-- Opening Marker --
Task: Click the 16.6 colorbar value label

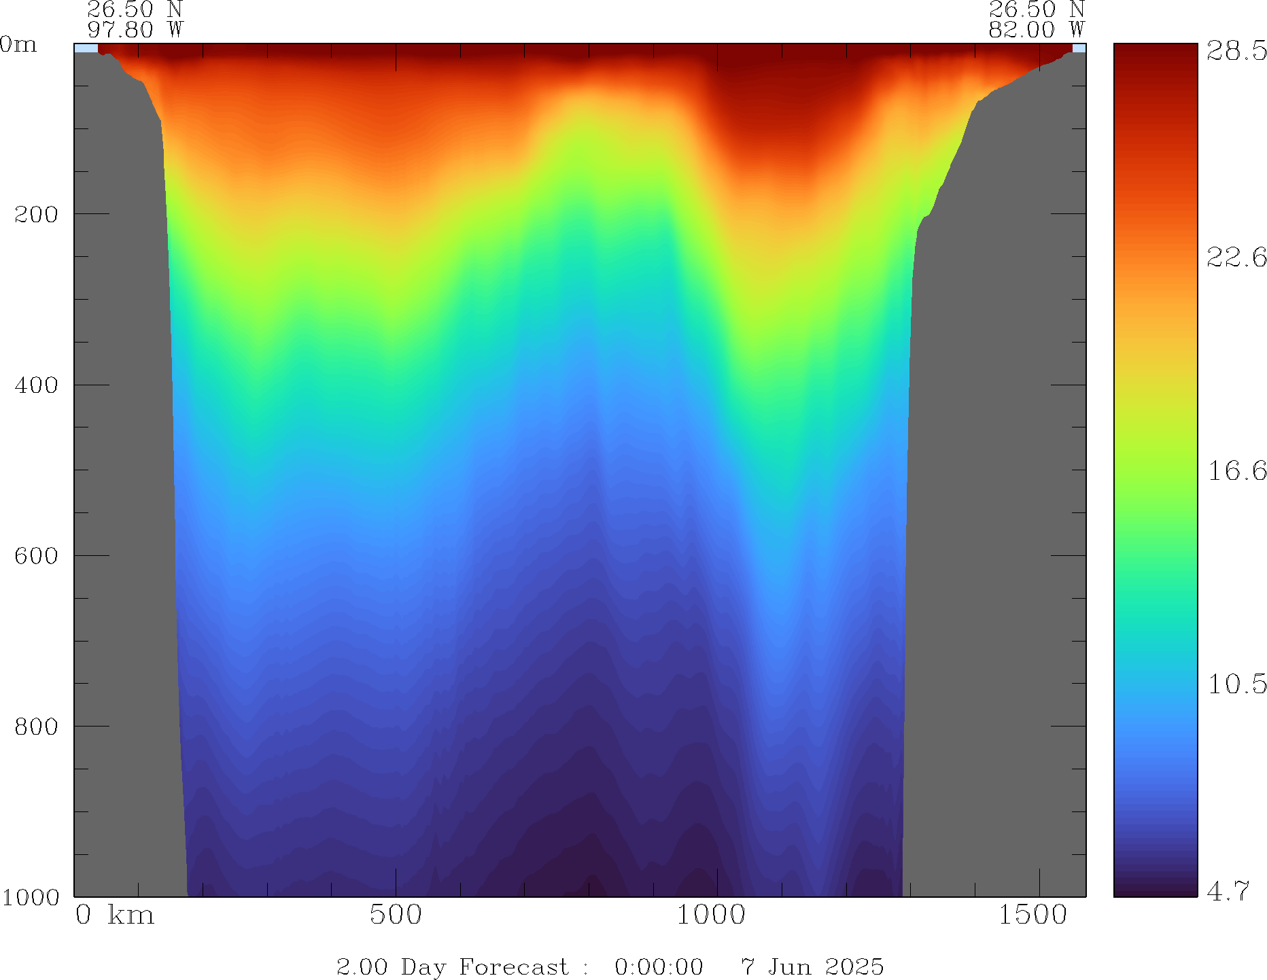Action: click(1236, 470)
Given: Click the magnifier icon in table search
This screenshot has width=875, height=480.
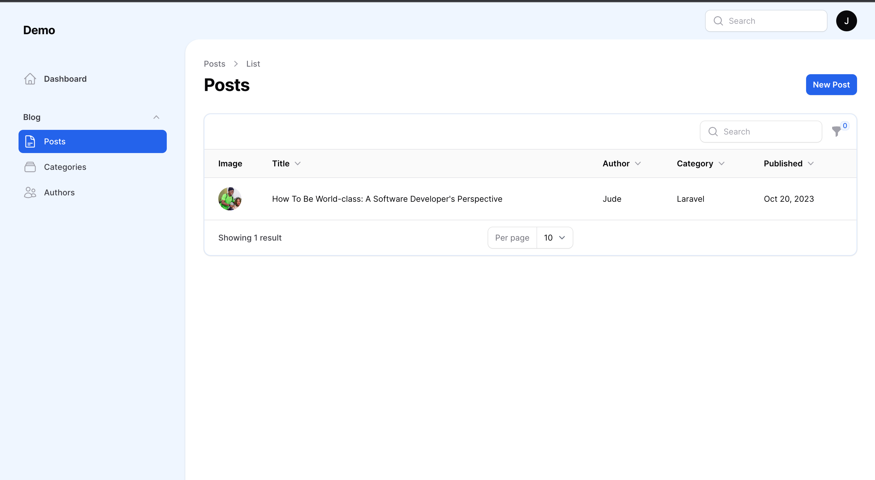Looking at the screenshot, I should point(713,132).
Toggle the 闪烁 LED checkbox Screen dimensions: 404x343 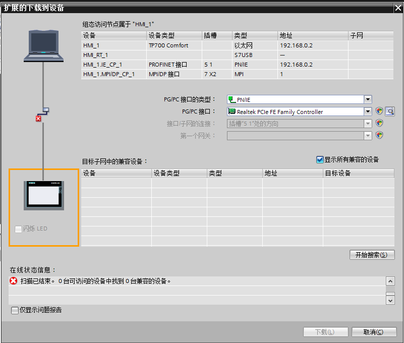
-- Closing Marker --
Problem to solve —
The answer should be the records above, unchanged, with the pictures omitted.

Output for this exercise —
Task: Click the 16.6 colorbar value label

Action: click(1236, 470)
Given: Click the magnifier icon in table search
This screenshot has width=875, height=480.
Looking at the screenshot, I should point(713,132).
Toggle the 闪烁 LED checkbox Screen dimensions: 404x343 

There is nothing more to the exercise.